MENA Desalination Projects Forum to address widening annual demand gap of up to US$400 billion in desalination

 MENA Desalination Projects Forum to address widening annual demand gap of up to US$400 billion in desalination

The 3rd MENA Desalination Projects Forum, taking place at Conrad Etihad Towers Abu Dhabi from March 15-16, 2022, will examine the depth of the situation in water scarcity and desalination projects and discuss way forward – in line with the climate change target and reduction in emissions by 2030 and 2050.
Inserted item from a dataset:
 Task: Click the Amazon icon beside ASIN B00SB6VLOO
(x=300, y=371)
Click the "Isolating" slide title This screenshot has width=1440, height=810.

Dubai, UAE, January 03, 2021

News Highlights:

  1. The annual cost of demand gap for desalinated water in the MENA region could go as high as US$300 ‑ US$400 billion from the current US$104 billion per year;
  2. Countries within the MENA region will add an estimated 20GW of solar capacity and 5-6GW of wind by 2025;
  3. The global desalination market is predicted to grow from $17.7 billion in 2020 to $32.1 billion by 2027;
  4. Today, a citizen of MENA region has a little over 1,000 cubic metres for their use, compared to a global average of over 7,000 cubic metres.

The annual cost of demand gap for clean or desalinated water in the Middle East and North Africa (MENA) region could go as high as US$300 – US$400 billion from the current US$104 billion per year, according to a World Bank report.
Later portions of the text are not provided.